Records from a data source
┌──

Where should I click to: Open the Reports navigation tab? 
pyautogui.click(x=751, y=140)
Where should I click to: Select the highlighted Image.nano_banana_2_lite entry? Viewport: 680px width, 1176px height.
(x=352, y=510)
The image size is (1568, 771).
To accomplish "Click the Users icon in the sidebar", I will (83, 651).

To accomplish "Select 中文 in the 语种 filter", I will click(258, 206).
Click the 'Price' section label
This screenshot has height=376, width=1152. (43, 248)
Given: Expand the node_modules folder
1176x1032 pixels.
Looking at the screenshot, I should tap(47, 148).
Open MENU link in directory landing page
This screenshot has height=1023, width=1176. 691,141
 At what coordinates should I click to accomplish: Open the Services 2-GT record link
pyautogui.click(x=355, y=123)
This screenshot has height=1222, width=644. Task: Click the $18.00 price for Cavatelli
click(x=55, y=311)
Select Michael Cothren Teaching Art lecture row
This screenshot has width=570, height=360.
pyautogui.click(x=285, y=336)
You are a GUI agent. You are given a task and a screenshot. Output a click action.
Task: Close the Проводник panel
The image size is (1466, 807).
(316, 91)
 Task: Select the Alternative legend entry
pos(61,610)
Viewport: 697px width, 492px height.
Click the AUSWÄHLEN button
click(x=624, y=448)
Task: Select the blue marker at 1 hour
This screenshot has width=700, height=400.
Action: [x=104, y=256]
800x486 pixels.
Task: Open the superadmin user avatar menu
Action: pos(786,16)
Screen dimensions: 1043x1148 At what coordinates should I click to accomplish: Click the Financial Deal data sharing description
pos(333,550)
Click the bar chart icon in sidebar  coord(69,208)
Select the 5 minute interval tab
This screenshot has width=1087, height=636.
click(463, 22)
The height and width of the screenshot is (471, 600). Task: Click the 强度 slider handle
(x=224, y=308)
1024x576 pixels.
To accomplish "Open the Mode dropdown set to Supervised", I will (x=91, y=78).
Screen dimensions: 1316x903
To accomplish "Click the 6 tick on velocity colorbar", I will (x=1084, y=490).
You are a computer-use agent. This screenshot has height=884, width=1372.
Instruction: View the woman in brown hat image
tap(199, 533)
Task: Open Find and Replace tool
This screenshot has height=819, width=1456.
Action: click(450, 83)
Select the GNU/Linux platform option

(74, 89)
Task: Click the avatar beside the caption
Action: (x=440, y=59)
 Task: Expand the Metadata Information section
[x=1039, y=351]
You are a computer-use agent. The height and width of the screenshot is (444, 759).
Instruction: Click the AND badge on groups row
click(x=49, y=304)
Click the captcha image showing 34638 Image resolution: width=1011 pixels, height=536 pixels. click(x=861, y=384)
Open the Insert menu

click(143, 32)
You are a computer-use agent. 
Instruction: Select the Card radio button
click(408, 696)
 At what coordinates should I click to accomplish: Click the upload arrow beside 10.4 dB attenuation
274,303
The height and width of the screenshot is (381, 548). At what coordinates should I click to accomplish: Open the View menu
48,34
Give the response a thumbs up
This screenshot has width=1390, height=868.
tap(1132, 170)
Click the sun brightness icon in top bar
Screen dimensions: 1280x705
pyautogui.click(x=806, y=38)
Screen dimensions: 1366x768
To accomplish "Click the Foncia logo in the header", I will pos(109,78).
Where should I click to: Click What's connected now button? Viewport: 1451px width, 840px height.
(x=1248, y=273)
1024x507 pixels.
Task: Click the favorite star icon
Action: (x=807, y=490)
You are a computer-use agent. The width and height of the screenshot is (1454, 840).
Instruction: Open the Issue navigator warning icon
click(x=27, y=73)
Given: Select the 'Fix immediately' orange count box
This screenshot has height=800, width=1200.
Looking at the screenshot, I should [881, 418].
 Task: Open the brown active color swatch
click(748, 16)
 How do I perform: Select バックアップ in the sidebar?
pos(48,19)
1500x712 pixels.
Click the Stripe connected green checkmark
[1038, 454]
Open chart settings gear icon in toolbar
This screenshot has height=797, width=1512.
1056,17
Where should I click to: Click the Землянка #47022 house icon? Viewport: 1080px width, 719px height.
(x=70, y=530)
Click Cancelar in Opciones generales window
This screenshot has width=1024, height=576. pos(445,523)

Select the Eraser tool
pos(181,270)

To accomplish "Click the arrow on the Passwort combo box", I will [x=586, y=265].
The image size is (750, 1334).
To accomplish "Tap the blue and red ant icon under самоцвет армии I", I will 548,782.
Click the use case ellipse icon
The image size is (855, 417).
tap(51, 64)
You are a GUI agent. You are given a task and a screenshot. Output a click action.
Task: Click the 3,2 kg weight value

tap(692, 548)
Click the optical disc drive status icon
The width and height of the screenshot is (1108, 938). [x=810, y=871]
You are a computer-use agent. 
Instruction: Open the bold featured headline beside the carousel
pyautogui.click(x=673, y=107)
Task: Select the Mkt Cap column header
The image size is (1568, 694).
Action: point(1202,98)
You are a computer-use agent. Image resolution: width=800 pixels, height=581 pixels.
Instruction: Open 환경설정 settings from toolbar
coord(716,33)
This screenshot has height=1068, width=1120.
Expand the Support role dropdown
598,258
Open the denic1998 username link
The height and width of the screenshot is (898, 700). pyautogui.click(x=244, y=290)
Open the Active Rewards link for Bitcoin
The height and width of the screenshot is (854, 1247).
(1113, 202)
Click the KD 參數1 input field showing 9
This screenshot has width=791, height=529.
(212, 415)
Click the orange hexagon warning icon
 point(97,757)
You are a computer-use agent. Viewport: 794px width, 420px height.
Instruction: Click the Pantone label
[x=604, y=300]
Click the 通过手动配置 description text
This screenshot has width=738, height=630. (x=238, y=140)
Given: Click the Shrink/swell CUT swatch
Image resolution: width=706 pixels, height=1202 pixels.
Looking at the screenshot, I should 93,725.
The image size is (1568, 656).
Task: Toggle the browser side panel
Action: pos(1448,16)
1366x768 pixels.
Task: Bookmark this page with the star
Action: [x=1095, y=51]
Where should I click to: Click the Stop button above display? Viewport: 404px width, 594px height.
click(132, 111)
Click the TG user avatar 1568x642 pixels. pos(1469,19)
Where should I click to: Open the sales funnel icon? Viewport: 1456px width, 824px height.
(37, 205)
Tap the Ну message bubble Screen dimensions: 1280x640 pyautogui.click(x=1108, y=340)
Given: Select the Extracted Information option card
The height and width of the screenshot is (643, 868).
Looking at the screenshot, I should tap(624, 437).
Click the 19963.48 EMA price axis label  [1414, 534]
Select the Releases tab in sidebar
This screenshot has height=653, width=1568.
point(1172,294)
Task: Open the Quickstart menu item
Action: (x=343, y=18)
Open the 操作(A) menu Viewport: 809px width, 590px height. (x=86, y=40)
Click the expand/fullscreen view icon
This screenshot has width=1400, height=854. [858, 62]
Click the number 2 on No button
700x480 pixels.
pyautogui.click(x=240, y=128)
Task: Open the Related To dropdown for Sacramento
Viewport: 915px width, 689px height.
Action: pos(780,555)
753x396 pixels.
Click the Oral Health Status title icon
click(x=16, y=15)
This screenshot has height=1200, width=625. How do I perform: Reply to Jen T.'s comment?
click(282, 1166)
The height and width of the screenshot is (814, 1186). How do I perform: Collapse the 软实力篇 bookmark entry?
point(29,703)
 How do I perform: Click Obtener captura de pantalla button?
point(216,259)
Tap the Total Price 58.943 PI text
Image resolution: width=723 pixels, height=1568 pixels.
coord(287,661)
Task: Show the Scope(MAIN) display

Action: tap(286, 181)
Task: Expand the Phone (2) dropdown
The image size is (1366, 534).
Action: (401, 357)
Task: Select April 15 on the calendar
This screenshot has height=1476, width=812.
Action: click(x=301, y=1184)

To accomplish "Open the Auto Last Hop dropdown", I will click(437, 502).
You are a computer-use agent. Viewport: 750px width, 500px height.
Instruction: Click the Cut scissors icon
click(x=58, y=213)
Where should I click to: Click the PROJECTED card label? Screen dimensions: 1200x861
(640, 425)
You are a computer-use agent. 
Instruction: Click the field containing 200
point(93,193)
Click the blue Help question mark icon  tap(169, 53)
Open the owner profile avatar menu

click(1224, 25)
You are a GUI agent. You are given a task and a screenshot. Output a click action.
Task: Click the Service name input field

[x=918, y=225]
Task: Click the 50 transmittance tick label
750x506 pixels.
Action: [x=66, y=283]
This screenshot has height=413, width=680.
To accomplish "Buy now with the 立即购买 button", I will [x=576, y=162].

└──

> _Problem to work on_: Copy out the lines starting at the beginning of the records and ending at the line that contains "(x=352, y=510)", including both ends, with no changes.

> _Correct output_:
Where should I click to: Open the Reports navigation tab? 
pyautogui.click(x=751, y=140)
Where should I click to: Select the highlighted Image.nano_banana_2_lite entry? Viewport: 680px width, 1176px height.
(x=352, y=510)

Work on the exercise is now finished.